Back then in order to be a medical student one would also have to a practising member of the Church of England and show proof. To become a staff surgeon at St. George's Hospital, Gray would first have to pass the Apothecaries exam, then an exam to obtain membership in the Royal College of Surgeons, and later a difficult exam to become a Fellow of the Royal College.  He was described as good looking and a bit dandyish and hard working. He was interested in anatomy and dissection from the very beginning.

Gray benefited, along with his peers, from a recent change in the law: The Anatomy Act of 1832. This gave freer licence to medical students and teachers to practice human dissection. Whereas before restrictions had led to a dark business in grave robbing and corpse selling now everyone wanting to practice dissection had to be registered with the Home Secretary. London, the rest of England and Wales, Scotland and Ireland each had an inspector of anatomy who would keep a list of all bodies being dissected and report to the Home Secretary. Bodies could be dissected or claimed from prisons or workhouses if no one next of kin came for them. This meant Gray would have been able to practice anatomy in the open and within the law.

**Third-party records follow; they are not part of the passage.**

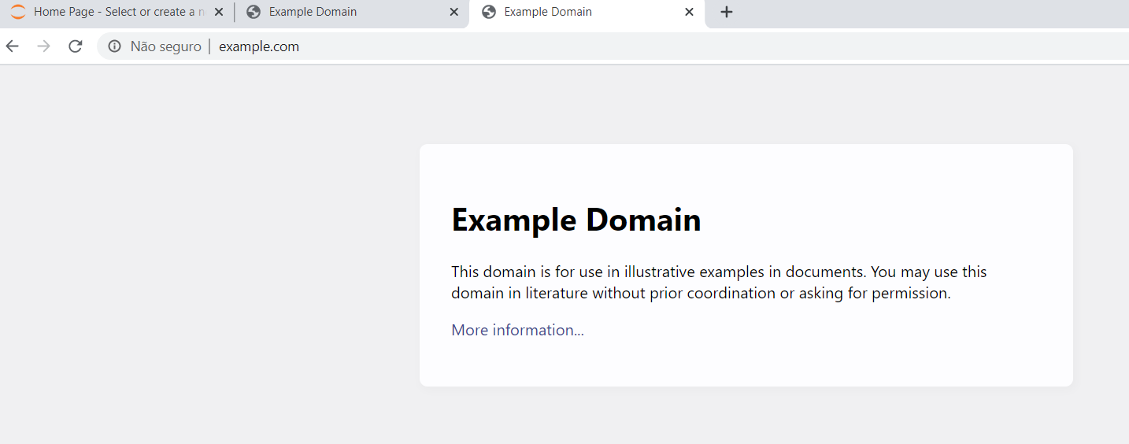Click the "Não seguro" security label
Screen dimensions: 1129x444
point(165,46)
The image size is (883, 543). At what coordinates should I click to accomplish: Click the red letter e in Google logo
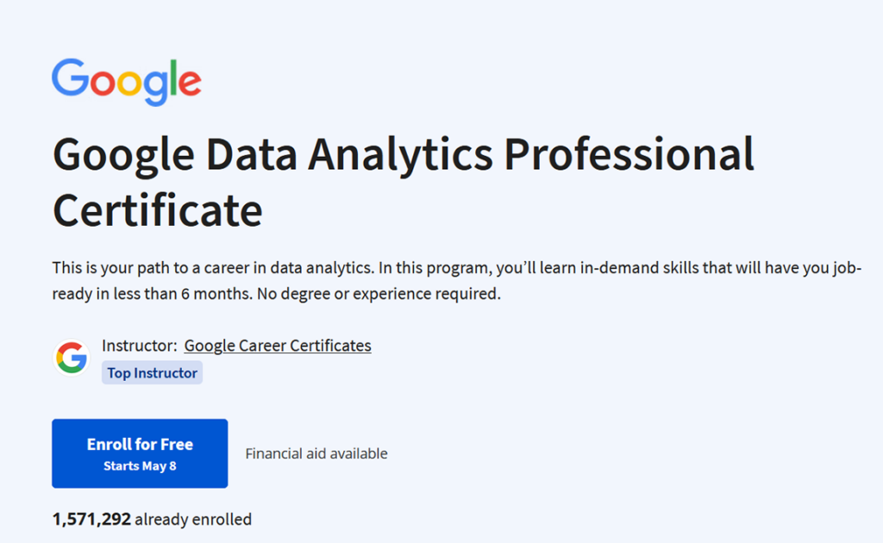coord(190,83)
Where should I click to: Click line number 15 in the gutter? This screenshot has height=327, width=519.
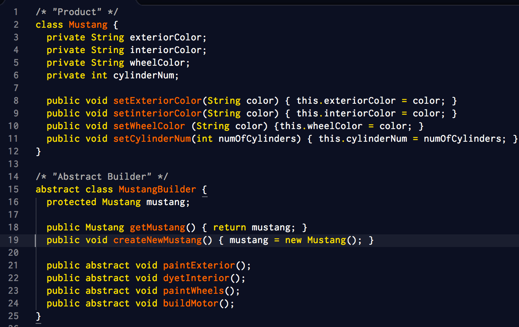click(13, 189)
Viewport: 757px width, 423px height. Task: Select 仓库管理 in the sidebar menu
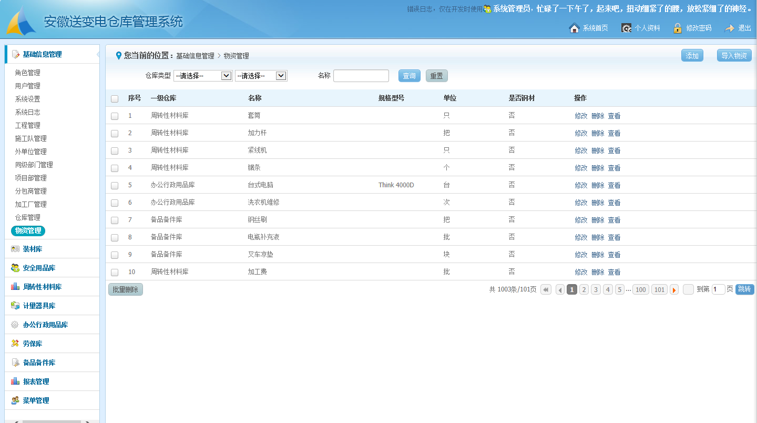tap(27, 217)
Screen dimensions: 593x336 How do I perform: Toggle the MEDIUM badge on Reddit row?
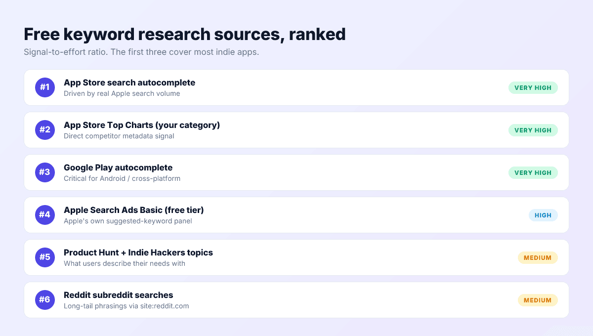click(x=538, y=300)
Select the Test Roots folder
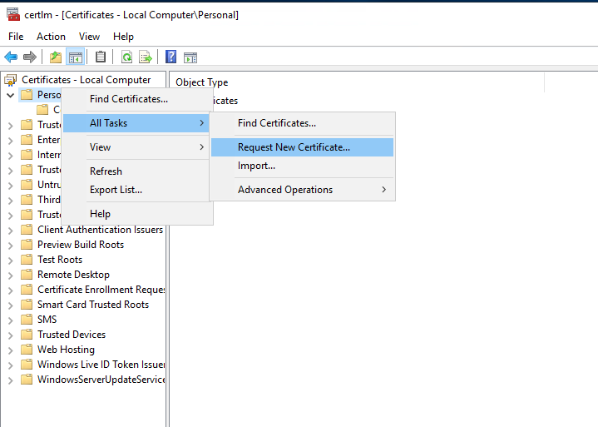 tap(59, 260)
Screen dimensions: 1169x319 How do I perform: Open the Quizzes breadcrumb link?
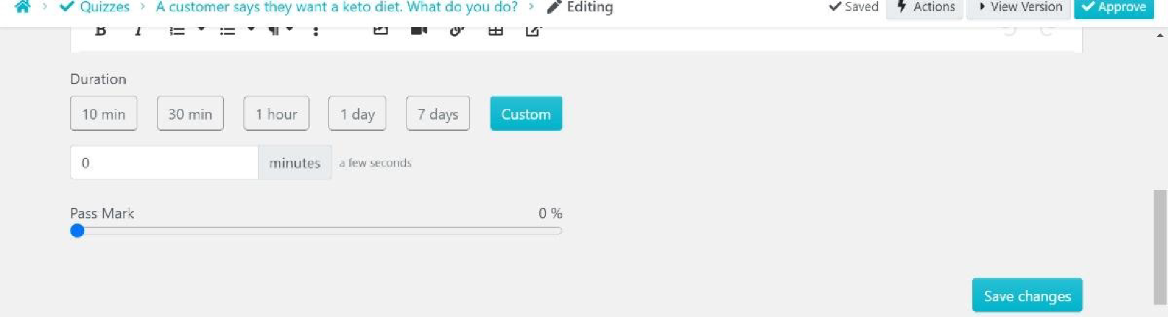(104, 7)
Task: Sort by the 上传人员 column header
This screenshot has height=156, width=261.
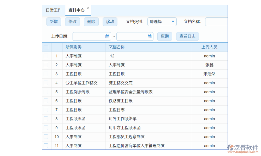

When he was 21 he won prizes in surgery. He became a member of the Pathological Society of London and a member of the Royal College of Surgeons. In 1852 , still in his twenties, he was made a governor of the hospital.

Self portrait of Henry Vandyke Carter

By 1853 he had met Henry Vandyke Carter, a medical student with a talent for drawing. Gray entered and won the Astley Cooper Prize (100 pounds - about £13000 now) for his work “The structure and use of the human spleen.” His 350 page book contained over 50 illustrations by Carter although no credit was given and payment was incomplete.

In 1855 Gray approached the shy Carter again this time regarding the possibility of a textbook for medical students. Carter was more careful this time and only began work when promised £10 (£1000 now) a month for 15 months to produce drawings. To put that into perspective I’ve found one freelance book illustrator online who changes £320 a day! By summer 1858 the first copies were ready for printing for the students arriving later that year.

Gray's markings on the first edition's title page, downplaying Carter's contributions and his titles

Called Anatomy: Descriptive and Surgical Gray sought to boost his name whilst diminishing that of Carter and his contribution. Carter, presumably very fed up of Gray by this point, went to India to practice and never received a penny of royalties.

Early reviews were a bit mixed. The British Medical Journal called it “far superior to all other treatise on anatomy, … a book which must take its place as THE manual of Anatomy Descriptive and Surgical.” The Medical Times and Gazette, however, found it “ not wanted…low and unscientific in tone…compiled, for the most part, in a manner inconsistent with the professions of honesty which we find in the preface… . A more unphilosophical amalgam of anatomic details and crude surgery we never met with.”

The second edition was released in 1861. That same year Gray’s nephew Charles became ill with smallpox. Gray treated Charles back to health. However, despite having received an early form of smallpox vaccination, Gray himself contracted the disease. He developed confluent smallpox, a more serious form where the lesions meet to form one whole sheet. On 13th June 1861, when he was due to be interviewed for a new post at St. George’s, he died aged just 34. As a smallpox patient all of his possessions, including his writings, were burnt. Carter stayed in India for 30 years before returning to England in 1888. He died of tuberculosis in 1897.

Gray’s Anatomy has never been out of print. In 2004 a Student edition was also released. Gray’s is published through Elsevier with online materials as well.

Henry Gray was clearly a precocious talent, albeit one with a thirst for fame. St. George’s continue to honour one of their most renowned alumni with their anatomy society. Whilst there have been rumblings of plagiarism he has clearly achieved the recognition he craved uniting nearly two centuries of students and practitioners who have used Gray’s.